Imre Kertész * Discours de Stockholm 6.
"Par contre, elle (la linéarité, note du trad.) me menait à des conclusions sidérantes. La linéarité exigeait de combler entièrement les situations données. Elle rendait impossible que j'enjambe élégamment, mettons, vingt minutes de temps, tout simplement parce que ces vingt minutes béaient devant moi comme un étrange et effrayant trou noir, à l'image d'une fosse commune. Je parle des vingt minutes passées sur la rampe ferroviaire du camp d'extermination de Birkenau, le temps que les gens descendus du train arrivent devant l'officier chargé de la sélection. Moi-même, j'ai gardé un vague souvenir de ces vingt minutes mais le roman exigeait de ne pas faire confiance à ma mémoire. Après avoir lu nombre de témoignages, de confessions, de souvenirs de survivants, j'ai constaté qu'ils étaient presque tous d'accord pour dire que tout s'était passé très vite et imperceptiblement : on a arraché les portes des wagons, ils entendaient des hurlements et des aboiements de chiens, les hommes et les femmes ont été séparés, et dans une violente bousculade, ils arrivaient devant un officier qui, après un rapide coup d'oeil, indiquait quelque chose de son bras tendu, puis ils se sont retrouvés d'un coup dans une tenue de prisonnier.
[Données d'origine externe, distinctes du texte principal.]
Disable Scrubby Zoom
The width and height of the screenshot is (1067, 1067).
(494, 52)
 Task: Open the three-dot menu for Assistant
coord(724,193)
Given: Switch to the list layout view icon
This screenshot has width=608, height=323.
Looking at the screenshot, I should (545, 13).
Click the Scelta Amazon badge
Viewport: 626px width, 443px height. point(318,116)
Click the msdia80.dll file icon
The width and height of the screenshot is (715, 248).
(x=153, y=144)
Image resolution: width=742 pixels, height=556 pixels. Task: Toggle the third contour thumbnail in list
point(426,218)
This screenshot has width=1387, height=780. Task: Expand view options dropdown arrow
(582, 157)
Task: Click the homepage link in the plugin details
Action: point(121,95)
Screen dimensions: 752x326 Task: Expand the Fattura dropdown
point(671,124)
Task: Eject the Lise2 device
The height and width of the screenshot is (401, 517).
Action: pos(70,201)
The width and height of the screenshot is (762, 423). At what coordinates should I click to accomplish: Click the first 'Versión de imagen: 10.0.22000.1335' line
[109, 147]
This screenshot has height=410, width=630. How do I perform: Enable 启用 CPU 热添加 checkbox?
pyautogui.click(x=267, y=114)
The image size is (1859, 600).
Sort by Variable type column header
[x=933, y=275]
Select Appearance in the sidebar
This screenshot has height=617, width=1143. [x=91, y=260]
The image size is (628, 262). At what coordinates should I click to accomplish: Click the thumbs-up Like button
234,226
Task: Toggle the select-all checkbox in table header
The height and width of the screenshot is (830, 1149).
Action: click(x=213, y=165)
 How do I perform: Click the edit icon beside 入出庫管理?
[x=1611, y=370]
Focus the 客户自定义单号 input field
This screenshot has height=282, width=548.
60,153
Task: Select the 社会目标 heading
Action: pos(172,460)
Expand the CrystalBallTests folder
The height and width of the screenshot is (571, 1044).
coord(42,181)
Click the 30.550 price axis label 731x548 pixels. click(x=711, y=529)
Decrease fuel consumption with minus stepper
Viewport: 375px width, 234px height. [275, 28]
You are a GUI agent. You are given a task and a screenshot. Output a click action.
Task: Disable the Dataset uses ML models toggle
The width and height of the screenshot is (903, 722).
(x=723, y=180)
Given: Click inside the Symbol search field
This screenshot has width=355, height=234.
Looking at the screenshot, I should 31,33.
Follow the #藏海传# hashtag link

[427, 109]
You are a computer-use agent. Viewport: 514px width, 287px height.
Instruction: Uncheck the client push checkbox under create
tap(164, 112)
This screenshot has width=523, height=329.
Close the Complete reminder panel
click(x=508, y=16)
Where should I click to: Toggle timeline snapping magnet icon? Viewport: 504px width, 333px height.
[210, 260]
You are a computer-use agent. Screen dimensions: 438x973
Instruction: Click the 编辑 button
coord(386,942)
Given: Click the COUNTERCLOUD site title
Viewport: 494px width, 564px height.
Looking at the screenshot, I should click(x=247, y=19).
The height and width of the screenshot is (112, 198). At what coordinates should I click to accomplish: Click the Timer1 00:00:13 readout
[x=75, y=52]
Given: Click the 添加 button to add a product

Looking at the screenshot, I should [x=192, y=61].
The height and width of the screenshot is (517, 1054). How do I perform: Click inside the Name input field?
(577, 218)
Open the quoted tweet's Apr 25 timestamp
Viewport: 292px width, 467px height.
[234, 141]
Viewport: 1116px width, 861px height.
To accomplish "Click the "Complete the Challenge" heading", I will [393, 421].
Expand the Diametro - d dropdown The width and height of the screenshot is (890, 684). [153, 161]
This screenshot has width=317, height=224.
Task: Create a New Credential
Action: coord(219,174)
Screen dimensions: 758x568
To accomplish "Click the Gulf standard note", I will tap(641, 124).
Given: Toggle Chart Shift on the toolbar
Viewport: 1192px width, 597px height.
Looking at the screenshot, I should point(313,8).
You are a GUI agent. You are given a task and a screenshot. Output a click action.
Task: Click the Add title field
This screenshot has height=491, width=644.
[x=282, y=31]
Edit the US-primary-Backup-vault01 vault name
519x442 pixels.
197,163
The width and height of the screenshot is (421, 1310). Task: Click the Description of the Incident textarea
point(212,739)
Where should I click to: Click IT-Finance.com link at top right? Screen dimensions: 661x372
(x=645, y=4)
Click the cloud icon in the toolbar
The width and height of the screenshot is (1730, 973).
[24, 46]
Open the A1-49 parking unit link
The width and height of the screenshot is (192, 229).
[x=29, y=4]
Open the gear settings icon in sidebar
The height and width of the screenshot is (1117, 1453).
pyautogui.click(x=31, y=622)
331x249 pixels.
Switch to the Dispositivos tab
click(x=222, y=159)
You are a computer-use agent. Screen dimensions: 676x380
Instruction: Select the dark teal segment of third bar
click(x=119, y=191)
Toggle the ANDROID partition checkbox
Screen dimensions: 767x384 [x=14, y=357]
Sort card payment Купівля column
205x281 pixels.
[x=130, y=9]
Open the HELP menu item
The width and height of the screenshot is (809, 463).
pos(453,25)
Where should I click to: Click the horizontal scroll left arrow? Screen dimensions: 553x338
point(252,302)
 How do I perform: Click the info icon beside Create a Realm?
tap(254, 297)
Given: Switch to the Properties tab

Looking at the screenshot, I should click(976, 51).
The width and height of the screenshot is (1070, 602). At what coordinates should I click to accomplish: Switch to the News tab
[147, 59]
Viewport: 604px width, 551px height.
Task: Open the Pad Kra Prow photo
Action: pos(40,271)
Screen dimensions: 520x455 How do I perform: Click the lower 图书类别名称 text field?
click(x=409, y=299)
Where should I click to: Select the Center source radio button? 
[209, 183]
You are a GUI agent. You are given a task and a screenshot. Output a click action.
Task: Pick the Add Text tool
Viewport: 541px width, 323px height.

Je gardais un autre souvenir de ces vingt minutes. A la recherche de sources authentiques, j'ai lu en premier les récits purs et cruellement autodestructeurs de Tadeusz Borowski, parmi eux celui intitulé "Au gaz, messieurs-dames !" Plus tard, je suis tombé sur une série de photos prises par un soldat SS, représentant les arrivages d'humains sur la rampe de Birkenau et qui avaient été découvertes par des soldats américains dans la caserne des SS du camp libéré de Dachau. J'ai regardé ces images avec stupeur. De beaux visages souriants de femmes, de jeunes gens au regard intelligent, pleins de bonnes intentions, de sollicitude de coopérer. J'ai compris pourquoi et comment ils ont pu occulter ces vingt minutes humiliantes d'inaction et d'impuissance. Et en pensant que cela se répétait de la même façon chaque jour, chaque semaine, chaque mois durant de longues années, j'ai pu avoir un regard sur la technique de l'effroi, et comprendre, comment on peut retourner contre l'homme sa propre nature humaine."